Assignment ->
Every record must be restated exactly as written.

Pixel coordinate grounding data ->
——————————

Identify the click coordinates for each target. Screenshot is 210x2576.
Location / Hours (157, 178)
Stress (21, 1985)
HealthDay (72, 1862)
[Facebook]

——————————

The completed task ->
Identify the click coordinates for each target. Screenshot is 210x2576.
Location / Hours (157, 178)
Stress (21, 1985)
HealthDay (72, 1862)
[Facebook]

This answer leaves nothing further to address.